> [Page extract]:
»»
Well, epidemiologists do talk of trade-offs in viruses, but sadly there’s no hard and fast relationship between lethality and COVID’s “R-nought” number (its basic reproduction rate). R-nought has to be above one (each person infects one other) for the disease to spread in its early stages. Assessments of COVID have ranged from 2.8 to 5.7, significantly higher than influenza or rhinovirus (the common cold). In fact, there’s no hard and fast inverse relationship between R0 and lethality. Influenza has a lower R0 than Ebola, the common cold a higher one. Smallpox was both more lethal and more infectious than COVID.

The “trade-offs” that epidemiologists speak of are more complex than this and, of course, consider only the virus’ strategy for maximum replication, not any irrational sense of fairness. Viruses “trade-off” between internal host spread, and external spread — i.e. replicating furiously in a body, or getting to the next one — and it is the rate of internal host spread that is at the root of lethality.

In the case of COVID, this is often through provoking an immune reaction that kills the patient/host through inflammation. Indeed for a few decades it was thought that the rate of infectiousness and lethality were positively related, internal host spread being the motor of both (more viruses inside, more tissue damage, and more exits). 

It gets still more complicated than that, but the upshot is that any sense of comfort we might get from some assessment of virus-level trade-off is illusory. It demonstrates how difficult it is to think in a fully Darwinian way, when language is so deeply structured with notions of intent and purpose. There is no trade-off that matches our priorities, or even that of the virus as a species — the very notion of species is a “real abstraction”. There are trillions of replicating machines, throwing off mutations, changing every possible aspect of this virus’ functioning. 

What we’re getting wrong at the moment is any sense of relief, or content, in COVID’s limited lethality, and its particular form. COVID’s dirty little trick — purpose creeps back in — is its asymptomatic period, because asymptomatic spread allows a virus to be super-lethal without the penalisation of taking the host out of circulation. The prime example of this is HIV/AIDS, with a years-long gap between host infection and sickness and death. Could COVID evolve strains that take advantage of its asymptomatic lag time? Something like a supercharged MERS, the forgotten SARS, that had a lethality rate of 30%-50% in 2010 (but had a low R0? Or something simply new to the big time, such as the Nipah virus, to which there has been an unsettling turn of attention by virologists.
««
> [Data block]:
»»
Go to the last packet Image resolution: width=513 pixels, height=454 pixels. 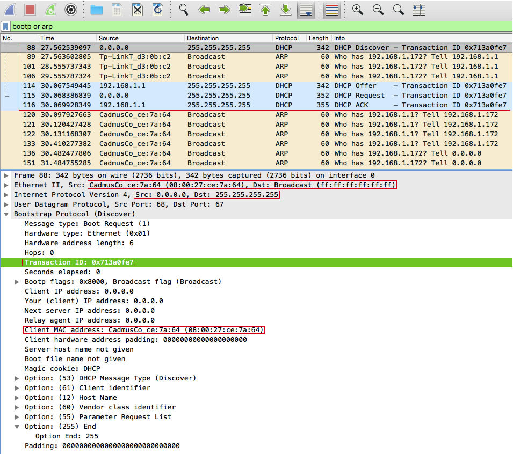click(x=285, y=9)
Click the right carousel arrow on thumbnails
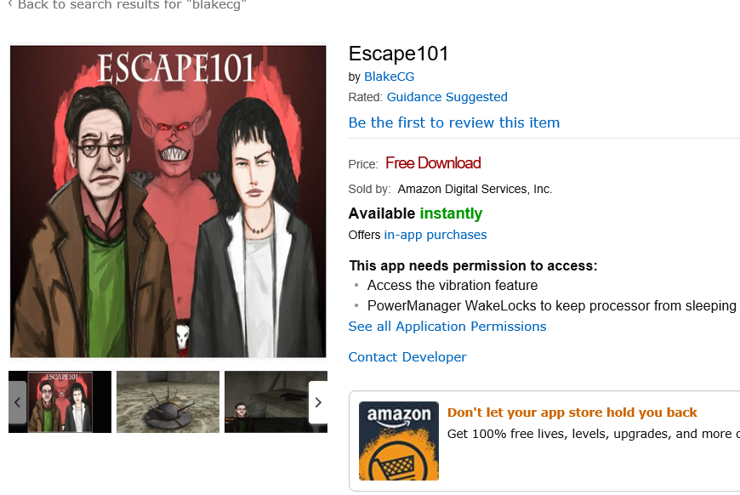This screenshot has width=740, height=495. pyautogui.click(x=318, y=402)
««
> [Using the information]:
1 - Translate into Spanish the following sentence from the passage on viral trade-offs: "There are trillions of replicating machines, throwing off mutations, changing every possible aspect of this virus’ functioning."
2 - Reproduce the part of the passage on viral trade-offs that opens with the words containing "In the case" and closes with "and more exits).".

> [Responses in order]:
1 - Hay billones de máquinas replicantes que generan mutaciones y modifican todos los aspectos posibles del funcionamiento de este virus.

2 -
In the case of COVID, this is often through provoking an immune reaction that kills the patient/host through inflammation. Indeed for a few decades it was thought that the rate of infectiousness and lethality were positively related, internal host spread being the motor of both (more viruses inside, more tissue damage, and more exits).